--- START Passage given ---

As the couple reflects the divine nature and the loving relationship of Christ and the church they display beauty. The beauty of the wife from a biblical perspective is always connected to her relationship with her husband. Note carefully how beauty in this text is put in a relational context.

“Do not let your adorning be external—the braiding of hair and the putting on of gold jewelry, or the clothing you wear— but let your adorning be the hidden person of the heart with the imperishable beauty of a gentle and quiet spirit, which in God’s sight is very precious. For this is how the holy women who hoped in God used to adorn themselves, by submitting to their own husbands, as Sarah obeyed Abraham, calling him lord. And you are her children, if you do good and do not fear anything that is frightening” (1 Peter 3:3-6).

Beauty is clearly tied to submission in this text. The internal beauty of a gentle and quiet spirit is manifested in following the lead of the husband. The holy women of old adorned themselves “by” submission to their husbands. Submission is beautiful. Peter tells us that all physical adornment pales in comparison to this beauty. This is the beauty of character action. Submission is equated with beauty because it reflects the Triune community. Paul helps us see this connection in another place where he addresses the issue of submission. Look at this text.

--- END Passage given ---

• Requirement: From the passage on beauty and submission in marriage, extract verbatim the portion that opens with the words containing "As the couple" and closes with "a relational context.".

--- START Collected material ---

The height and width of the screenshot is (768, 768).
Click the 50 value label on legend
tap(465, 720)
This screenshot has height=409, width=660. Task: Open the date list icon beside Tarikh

--- END Collected material ---

• Complete answer:
As the couple reflects the divine nature and the loving relationship of Christ and the church they display beauty. The beauty of the wife from a biblical perspective is always connected to her relationship with her husband. Note carefully how beauty in this text is put in a relational context.